WHAT IS EXPECTED.
Because the entries hold pictures, reproduce only their words, exactly as written.

EXTRACTED INFORMATION.
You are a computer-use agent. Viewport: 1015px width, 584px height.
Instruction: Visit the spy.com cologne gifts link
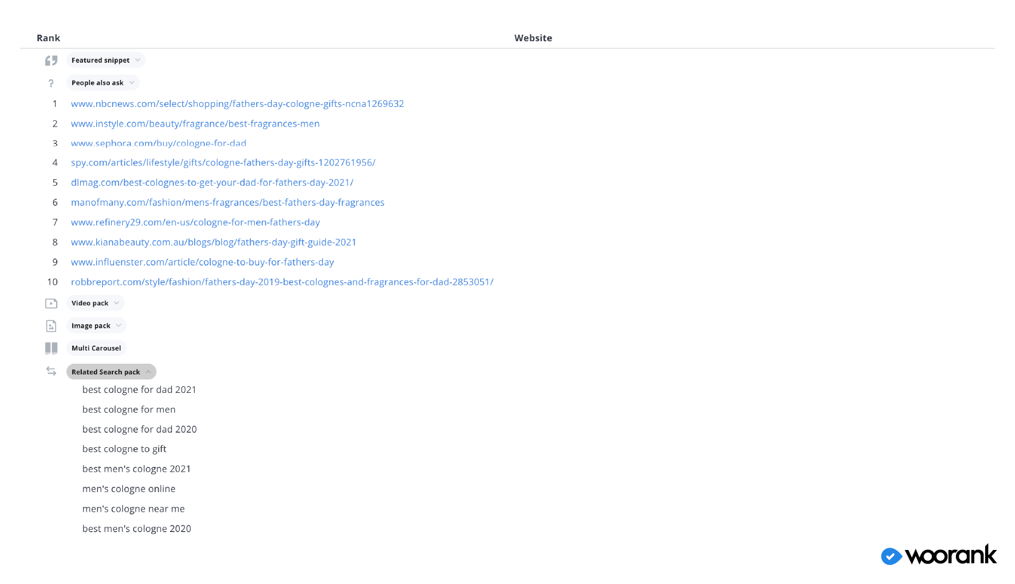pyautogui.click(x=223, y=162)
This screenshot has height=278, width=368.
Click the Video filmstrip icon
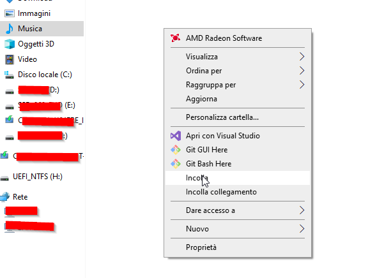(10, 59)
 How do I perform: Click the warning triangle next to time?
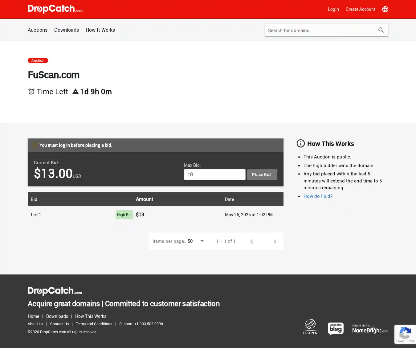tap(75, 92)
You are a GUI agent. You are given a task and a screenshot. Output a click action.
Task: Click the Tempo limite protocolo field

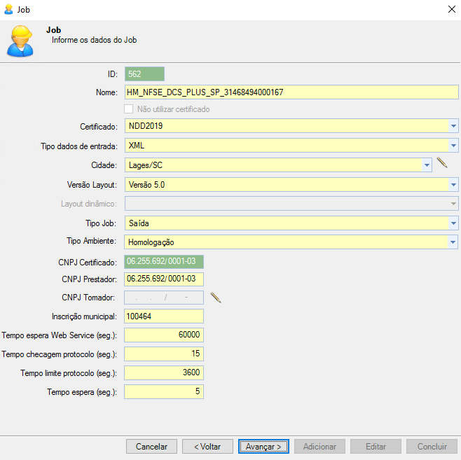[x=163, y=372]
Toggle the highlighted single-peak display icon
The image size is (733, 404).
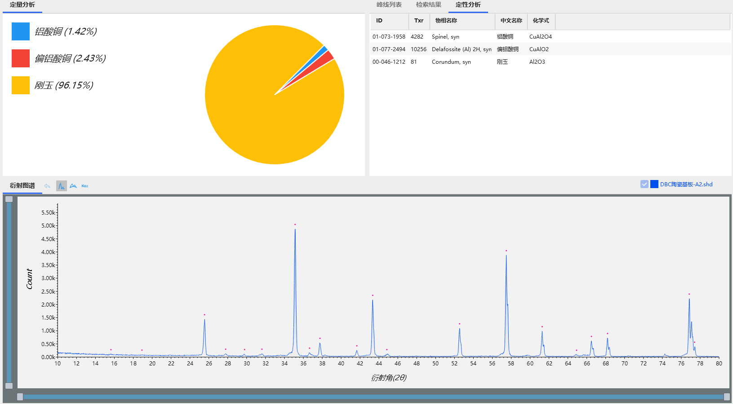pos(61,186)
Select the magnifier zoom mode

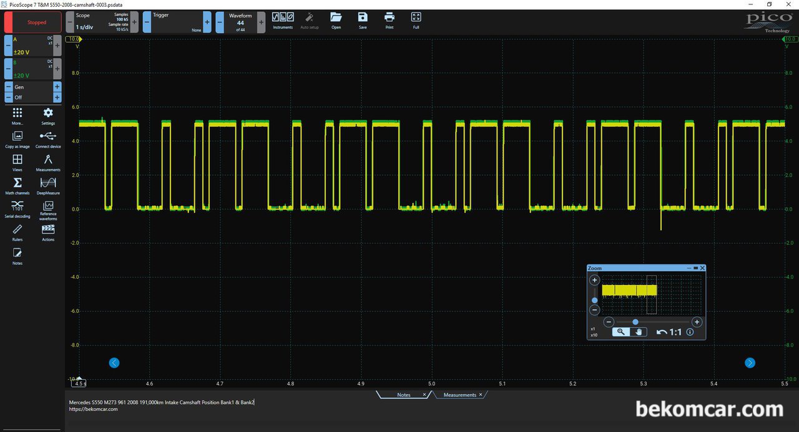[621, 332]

YOUR RESPONSE.
You are a computer-use agent. Viewport: 1015px width, 584px height.
Instruction: Visit the spy.com cologne gifts link
pyautogui.click(x=223, y=162)
This screenshot has height=278, width=368.
Click the Video filmstrip icon
(10, 59)
 How do I perform: Click the warning triangle next to time?
tap(75, 92)
You are a GUI agent. You are given a task and a screenshot. Output a click action.
Task: Click the Tempo limite protocolo field

[x=163, y=372]
Toggle the highlighted single-peak display icon
The image size is (733, 404).
pos(61,186)
Select the magnifier zoom mode

[621, 332]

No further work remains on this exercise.